Wednesday, 1 February 2012

Canadian Identity-On Ice!

By Cathy Russell

Every New Year, I promise myself that  I will increase my level of exercise, with varying degrees of success.  Towards the end of 2011, I was looking at the community recreation calendar to see what might fit into my schedule.  Committing to a regular weeknight is tricky given my schedule of meetings- one week I'm busy on a Tuesday, another on a Wednesday, and then there's choir practice every Thursday. 

That's why noon hour adult recreational skating lessons caught my eye.  I took two years of figure skating after we moved to Canada when I was a child.  It was not a happy two years, expecially for my poor feet which did not take kindly to those gleaming white insturments of podiatral torture known as girls' figure skates. 

This time, however, I invested in some of the newer, 'relaxed fit' recreational skates, and signed up.  The skill level of the class is pretty varied.  There are some who have been taking lessons for a year or more who can skate backwards and cross their feet over with their eyes closed while whistling the Hallelujah chorus.  I am not one of these.  In fact, I am towards the very bottom of the group, although I am improving...slightly. 

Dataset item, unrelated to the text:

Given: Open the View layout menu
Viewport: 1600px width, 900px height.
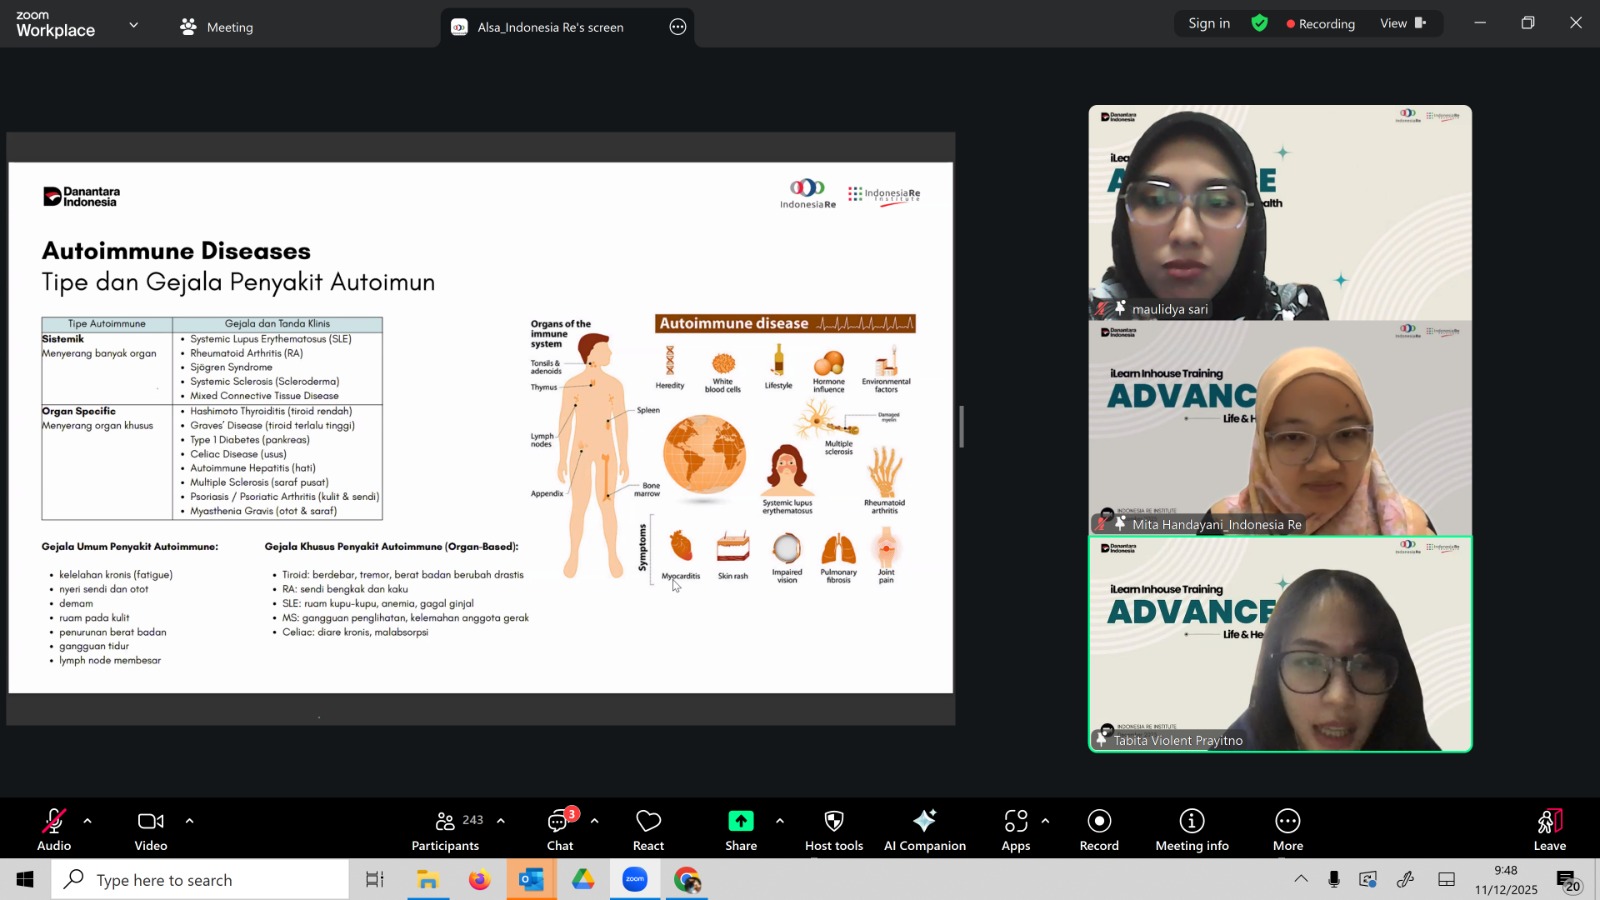Looking at the screenshot, I should tap(1402, 23).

The most intriguing and intrepid member of the group however is a woman well into her 70s.  She is what you would call an absolute beginner.  She emigrated to Canada decades ago, and though all her kids were signed up for skating she herself never learned.  Given this belated start, during her first couple of weeks of lessons she could barely move herself around the ice.  Her motion was more akin to ice limping than skating.  While the rest of us are now working on specific skills- stopping, gliding on one foot, tracing edges, turning around, she just keeps working on going around and around the ice, doggedly trying to improve her balance and fluidity.  And slowly but surely, as the weeks progress, so does she.  I know she is really afraid of falling- she's told me so, and I don't blame her.  The spectre of a broken hip must be ever before her.

But she also told me the reason she is taking the lessons, the reason she is working so hard week after week, just to get a down a decent 'push and glide' form.  "I just want to be able to skate with my grandchildren."  She says simply.  My helmet is off to this courageous grandma, and I hope the younger generations appreciate her efforts.

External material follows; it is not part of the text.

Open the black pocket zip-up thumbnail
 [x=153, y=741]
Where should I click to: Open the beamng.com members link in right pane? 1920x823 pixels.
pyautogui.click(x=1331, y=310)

We hear all the time about how hockey is an integral part of Canadian identity.  There are multiple reasons why I'm not sure I embrace that notion, most of them having to do with violence and a seeming  indifference to the risks of brain damage and paralysis that comes with it. 

But I would agree that anyone who wants to understand and expereince something of what it means to be Canadian could do a lot worse than to lace up a pair of skates and spend an few hour-long sessions in a cold arena, (or outdoors)  working your  leg muscles, improving your balance, overcoming your fear of falling, breathing in lungfulls of frosty air, and every once in a while feeling that wonderful uplifting sense of freedom that comes from gliding smoothly across a great white frozen surface. 

With or without grandchildren.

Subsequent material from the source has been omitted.